Subprojects

Deep Learning

Deep Learning

The subproject of the Fraunhofer Institute is committed to the implementation of Deep Learning methods including applications for image data derived from ecological research. The strong structural form of artificial neural networks enables mechanical learning to identify target features and characteristics in images. Mechanical learning methods will significantly increase the efficiency of image feature identification through automated evaluation, enabling ecologists to process much greater digital image databases. Sample data for testing these methods will be supplied by biological research groups in the project that include a broad spectrum of data sources from pollen and roots, to bats, ensuring universal applicability in ecological sciences. The analyses (potentially supported by a PhD student) will focus on the automated detection of observationally defined objects in an image, incorporating automated segmentation to refine margins separating detected objects from background data. Next, isolated objects can be passed along to human experts or downstream software tools. Research tasks in the subproject are focused on “Deep Convolutional Neural Networks” given their proven suitability for evaluation image data. The method focus will shift gradually from “supervised” to “semi-supervised” until it reaches “unsupervised” classification. At this final stage, little to no data are used to classify prior to the start of the training. Additionally, the inclusion of semantical information (e.g. topology of root systems) will be assessed to enhance image analysis. This approach centers on improving the efficiency of image classification and processing, developing new fields of ecological research that relies on universally practicable methods.

Biomathematics

Biomathematics

Mareike Fischer manages the subproject “Biomathematics” with a PhD student and a PostDoc. Biomathematics mediates between mathematic theories and biological application, providing new tools to analyze biological data. M. Fischer will mediate between machine-learning-theoreticians and ecologists by incorporating biomathematical modeling and statistical evaluation. The subproject “Roots” will focus on modeling root growth temporally by using graph theory and explore if the level of root growth is statistically suitable to determine the nutrient distribution in the soil. Additionally, multidimensional data of bats, wood and pollen are further study targets for promoting deep learning methods in ecological research. Baseline data required to train machine learning approaches are numerous and include DNA (field of expertise for M. Fischer), sound recordings of bats, or the chemical properties of wood and pollen. DIG-IT!’s Deep Learning methods will identify data characteristics that are not visible to humans or can be derived from additional information.

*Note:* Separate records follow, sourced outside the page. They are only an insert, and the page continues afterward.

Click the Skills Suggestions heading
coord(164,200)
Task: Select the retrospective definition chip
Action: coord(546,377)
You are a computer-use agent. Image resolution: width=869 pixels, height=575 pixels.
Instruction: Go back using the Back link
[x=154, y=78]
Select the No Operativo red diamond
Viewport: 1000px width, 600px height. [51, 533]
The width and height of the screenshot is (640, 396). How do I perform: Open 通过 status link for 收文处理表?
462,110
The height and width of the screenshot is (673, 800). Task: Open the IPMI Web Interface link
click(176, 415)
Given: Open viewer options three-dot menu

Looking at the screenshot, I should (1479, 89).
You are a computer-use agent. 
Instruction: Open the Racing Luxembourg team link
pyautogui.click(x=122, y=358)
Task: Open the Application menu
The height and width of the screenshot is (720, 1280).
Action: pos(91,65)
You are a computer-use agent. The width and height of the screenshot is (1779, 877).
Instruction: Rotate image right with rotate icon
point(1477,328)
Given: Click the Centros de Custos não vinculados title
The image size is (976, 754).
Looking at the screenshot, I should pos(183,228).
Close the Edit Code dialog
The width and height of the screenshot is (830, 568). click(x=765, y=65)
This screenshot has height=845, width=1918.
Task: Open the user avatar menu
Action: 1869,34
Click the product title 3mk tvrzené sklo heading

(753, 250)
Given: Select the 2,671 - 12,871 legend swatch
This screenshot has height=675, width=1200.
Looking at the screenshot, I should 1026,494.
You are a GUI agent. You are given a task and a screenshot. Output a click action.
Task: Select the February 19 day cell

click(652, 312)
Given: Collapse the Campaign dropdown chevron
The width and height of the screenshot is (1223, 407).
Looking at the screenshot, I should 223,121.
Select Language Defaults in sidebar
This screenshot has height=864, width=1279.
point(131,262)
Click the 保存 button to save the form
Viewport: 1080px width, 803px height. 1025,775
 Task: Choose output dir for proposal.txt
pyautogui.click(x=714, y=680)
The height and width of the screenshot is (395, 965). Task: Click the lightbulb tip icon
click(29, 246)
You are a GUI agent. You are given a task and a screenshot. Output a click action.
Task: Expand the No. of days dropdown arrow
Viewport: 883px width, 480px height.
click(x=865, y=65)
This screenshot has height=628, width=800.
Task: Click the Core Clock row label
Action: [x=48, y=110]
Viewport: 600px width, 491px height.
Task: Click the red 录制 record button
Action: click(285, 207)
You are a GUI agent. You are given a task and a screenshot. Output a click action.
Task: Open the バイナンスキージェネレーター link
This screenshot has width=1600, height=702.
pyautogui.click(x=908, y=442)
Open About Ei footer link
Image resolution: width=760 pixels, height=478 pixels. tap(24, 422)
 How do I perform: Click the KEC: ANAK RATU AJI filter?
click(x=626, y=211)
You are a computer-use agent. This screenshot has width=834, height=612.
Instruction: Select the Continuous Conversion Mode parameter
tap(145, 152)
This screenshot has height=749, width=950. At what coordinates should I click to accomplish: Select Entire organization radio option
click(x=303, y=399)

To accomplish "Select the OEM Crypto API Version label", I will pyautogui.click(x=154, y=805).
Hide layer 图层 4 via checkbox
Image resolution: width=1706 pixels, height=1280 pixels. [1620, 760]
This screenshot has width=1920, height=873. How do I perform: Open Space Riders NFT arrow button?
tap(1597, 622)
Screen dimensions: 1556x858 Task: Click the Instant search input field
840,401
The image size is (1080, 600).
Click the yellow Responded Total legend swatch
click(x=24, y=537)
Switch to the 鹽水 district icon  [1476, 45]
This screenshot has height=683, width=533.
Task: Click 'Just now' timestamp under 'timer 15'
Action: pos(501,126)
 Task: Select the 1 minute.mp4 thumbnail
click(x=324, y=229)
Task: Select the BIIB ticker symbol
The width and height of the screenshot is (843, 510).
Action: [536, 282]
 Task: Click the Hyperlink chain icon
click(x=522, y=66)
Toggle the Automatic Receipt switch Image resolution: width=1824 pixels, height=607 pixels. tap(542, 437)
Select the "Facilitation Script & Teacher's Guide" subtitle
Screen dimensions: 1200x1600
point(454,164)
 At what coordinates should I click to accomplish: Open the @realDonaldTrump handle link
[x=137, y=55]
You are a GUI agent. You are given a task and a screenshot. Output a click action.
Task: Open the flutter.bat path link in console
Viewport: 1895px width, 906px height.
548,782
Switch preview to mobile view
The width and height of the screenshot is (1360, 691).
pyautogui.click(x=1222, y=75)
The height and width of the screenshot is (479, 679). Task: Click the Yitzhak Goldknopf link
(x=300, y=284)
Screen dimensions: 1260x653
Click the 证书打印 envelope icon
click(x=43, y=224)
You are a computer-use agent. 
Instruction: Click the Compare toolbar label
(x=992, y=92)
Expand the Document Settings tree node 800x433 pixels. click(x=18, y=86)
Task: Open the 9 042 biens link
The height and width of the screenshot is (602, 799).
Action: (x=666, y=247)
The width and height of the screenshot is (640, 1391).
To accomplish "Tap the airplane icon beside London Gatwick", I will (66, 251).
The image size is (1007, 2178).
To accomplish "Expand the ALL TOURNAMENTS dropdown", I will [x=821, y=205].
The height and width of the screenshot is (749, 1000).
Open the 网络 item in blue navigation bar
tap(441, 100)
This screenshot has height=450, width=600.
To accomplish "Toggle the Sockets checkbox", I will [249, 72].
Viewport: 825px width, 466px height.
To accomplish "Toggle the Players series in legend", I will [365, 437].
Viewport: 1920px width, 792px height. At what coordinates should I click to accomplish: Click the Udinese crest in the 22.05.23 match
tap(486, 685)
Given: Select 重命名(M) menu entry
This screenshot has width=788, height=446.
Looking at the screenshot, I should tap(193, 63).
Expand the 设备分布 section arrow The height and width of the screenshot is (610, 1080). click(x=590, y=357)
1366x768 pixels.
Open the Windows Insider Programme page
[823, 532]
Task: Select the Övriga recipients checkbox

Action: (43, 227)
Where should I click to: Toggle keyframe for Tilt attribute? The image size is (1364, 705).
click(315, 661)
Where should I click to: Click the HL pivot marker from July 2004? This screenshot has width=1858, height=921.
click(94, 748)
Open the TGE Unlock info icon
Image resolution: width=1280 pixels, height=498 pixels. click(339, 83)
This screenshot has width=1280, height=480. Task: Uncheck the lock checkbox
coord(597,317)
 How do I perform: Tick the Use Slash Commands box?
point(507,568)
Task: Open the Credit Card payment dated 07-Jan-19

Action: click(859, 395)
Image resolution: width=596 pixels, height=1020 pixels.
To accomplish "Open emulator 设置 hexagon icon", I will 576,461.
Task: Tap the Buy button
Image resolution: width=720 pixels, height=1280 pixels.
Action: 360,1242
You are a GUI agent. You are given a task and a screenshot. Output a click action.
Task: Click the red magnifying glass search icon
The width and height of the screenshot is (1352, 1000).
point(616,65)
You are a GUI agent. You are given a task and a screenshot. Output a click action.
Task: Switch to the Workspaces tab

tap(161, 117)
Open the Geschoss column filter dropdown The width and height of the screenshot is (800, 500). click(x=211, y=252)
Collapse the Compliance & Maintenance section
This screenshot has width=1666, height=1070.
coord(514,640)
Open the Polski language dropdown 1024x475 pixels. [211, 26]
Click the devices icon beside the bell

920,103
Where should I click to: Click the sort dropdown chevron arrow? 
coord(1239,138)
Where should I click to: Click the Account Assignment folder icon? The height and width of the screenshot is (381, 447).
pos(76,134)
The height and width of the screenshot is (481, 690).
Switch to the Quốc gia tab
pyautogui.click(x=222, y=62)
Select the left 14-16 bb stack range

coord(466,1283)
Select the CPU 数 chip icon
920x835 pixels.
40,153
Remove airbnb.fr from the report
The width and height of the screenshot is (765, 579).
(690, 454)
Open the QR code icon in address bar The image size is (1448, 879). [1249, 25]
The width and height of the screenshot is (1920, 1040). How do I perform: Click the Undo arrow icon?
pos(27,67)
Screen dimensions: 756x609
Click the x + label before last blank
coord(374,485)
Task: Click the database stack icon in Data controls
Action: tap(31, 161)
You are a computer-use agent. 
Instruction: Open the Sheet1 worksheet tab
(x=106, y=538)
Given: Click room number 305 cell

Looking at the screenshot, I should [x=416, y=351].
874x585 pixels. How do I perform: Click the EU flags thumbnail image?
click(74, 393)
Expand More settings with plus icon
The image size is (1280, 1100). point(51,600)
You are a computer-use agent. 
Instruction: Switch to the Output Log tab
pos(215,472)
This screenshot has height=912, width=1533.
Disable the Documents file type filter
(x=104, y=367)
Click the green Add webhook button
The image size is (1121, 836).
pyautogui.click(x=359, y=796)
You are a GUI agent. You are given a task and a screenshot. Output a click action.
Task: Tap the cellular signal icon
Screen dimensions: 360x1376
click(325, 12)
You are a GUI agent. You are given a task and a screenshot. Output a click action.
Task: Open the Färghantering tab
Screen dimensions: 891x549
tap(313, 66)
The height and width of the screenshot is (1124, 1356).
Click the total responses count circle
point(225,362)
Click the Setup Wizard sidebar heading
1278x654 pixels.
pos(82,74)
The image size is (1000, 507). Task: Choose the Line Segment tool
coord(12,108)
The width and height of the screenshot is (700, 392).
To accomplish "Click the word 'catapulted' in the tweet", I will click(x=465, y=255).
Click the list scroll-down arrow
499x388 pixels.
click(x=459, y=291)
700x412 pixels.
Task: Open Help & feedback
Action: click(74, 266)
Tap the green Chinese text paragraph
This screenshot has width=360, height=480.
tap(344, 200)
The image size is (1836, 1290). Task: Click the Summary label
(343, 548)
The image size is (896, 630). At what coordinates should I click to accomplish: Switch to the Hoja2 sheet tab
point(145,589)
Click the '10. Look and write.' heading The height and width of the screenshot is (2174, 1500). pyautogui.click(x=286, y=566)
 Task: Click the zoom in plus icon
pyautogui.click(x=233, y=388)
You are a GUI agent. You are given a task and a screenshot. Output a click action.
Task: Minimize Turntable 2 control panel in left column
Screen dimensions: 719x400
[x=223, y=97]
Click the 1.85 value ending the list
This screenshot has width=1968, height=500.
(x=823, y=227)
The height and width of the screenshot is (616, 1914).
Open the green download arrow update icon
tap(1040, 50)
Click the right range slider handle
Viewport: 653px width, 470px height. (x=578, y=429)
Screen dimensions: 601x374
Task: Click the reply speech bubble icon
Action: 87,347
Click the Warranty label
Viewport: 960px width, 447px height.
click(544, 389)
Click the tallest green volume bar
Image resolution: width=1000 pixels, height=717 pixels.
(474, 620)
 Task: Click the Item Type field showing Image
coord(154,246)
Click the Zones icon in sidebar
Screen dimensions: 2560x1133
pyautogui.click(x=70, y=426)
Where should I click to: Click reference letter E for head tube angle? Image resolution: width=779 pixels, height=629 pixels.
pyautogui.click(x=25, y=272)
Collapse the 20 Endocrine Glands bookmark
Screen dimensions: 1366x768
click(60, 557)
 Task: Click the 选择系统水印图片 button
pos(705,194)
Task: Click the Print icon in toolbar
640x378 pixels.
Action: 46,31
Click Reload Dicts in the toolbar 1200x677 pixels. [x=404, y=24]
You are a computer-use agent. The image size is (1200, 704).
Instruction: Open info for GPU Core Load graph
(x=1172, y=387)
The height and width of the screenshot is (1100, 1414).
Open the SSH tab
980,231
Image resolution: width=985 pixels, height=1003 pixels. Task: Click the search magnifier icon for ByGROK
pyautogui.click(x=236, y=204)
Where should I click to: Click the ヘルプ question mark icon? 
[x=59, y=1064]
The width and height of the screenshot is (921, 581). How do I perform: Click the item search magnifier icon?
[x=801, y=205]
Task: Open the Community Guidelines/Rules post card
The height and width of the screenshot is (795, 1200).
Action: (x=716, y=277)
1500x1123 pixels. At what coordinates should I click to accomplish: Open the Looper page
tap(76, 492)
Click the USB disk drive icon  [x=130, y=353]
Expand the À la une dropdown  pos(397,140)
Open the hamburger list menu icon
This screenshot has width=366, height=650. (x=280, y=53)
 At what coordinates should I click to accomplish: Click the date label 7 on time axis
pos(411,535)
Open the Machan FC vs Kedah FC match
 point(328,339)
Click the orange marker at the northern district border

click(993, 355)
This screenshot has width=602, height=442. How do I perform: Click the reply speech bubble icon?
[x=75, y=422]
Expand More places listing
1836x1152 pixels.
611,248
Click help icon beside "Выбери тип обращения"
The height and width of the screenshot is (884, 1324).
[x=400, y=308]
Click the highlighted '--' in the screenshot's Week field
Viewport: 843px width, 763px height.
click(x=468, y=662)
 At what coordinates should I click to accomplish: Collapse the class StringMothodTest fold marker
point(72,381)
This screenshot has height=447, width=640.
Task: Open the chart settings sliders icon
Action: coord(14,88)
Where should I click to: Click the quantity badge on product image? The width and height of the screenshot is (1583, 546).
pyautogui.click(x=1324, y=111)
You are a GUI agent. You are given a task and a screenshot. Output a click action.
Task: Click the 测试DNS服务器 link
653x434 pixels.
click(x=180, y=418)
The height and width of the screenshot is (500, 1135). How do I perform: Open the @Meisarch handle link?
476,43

Project coordination + wood anatomy

Project coordination + wood anatomy

Martin Wilmking leadsthe coordination of DIG-IT! and manages the subproject “Wood Anatomy”. This subproject will be supported by a PhD student as well as collaboration with partners from Fraunhofer IGD and associated master theses. The PostDoc “catalyst and multiplier” will link all members within the consortium (catalyst) and provides DIT-IT!-internal expertise for external users (multiplier). Synergisms with ongoing research projects (e.g. “WETSCAPES” project) and in the dendro-ecological laboratory “DendroGreif”. Assigned to the coordinator are two technical employees: a half position for supporting coordination and a full-position for assisting the users with data acquisition, digital image processing, and data management.

Roots

Roots

Jürgen Kreyling manages the subproject “Roots” to coordinate “automated digitalization of the dynamic in root systems of plants”. The subproject will establish the automated acquisition of various root characteristics (e.g. length, diameter) from mini-rhizotron scans in various settings including simplified laboratory conditions to complex field conditions. The project will include a PhD student and collaborations with partners from Fraunhofer IGD and associated master theses. J. Kreyling’s working group is equipped with a greenhouse and established research sites in a local beech forest and the nature reserve “Karrendorfer Wiesen”, enabling highly-resolved rhizontronscans acquisition over time. Further research collaborations with the “WETCAPES” project are expected.

Automated identification of species/individuals of selected animal species

Automated identification of species/individuals of selected animal species

Gerald Kerth manages the subproject “automated identification of species/individuals of selected animal species”. This project will include a PhD student and collaborations with partners from Fraunhofer IGD and associated master theses. Field data will exclusively support this project, with a special focus on 10 different wintering grounds of bats in Mecklenburg-Western Pomerania. The established methods for the digital determination of species will be applied at reasearch sites of the two DBU (Deutschen Bundestiftung Umwelt) projects "FUN" and "Living underground".

Pollen identification

Pollen identification

Hans Joosten manages the subproject “pollen identification” and will include a PhD student and collaborations with partners from Fraunhofer IGD, biomathematics (UG) and associated master theses. Laboratory analysis will be conducted predominantly in the laboratories of the working group Peatland Studies and Palaeoecology where specialized equipment, from boring, sample collection and preparation to pollen analysis, is available. For high-resolution images, microscopes from Imaging-Centre of the Biology Department of University Greifswald will be accessed. For coring beeches during flowering stage, the established transect of the working group J. Kreyling will be utilized. The sampling of stratified sediments will be carried out in cooperation with the German Research Centre for Geosciences (GFZ) in Potsdam.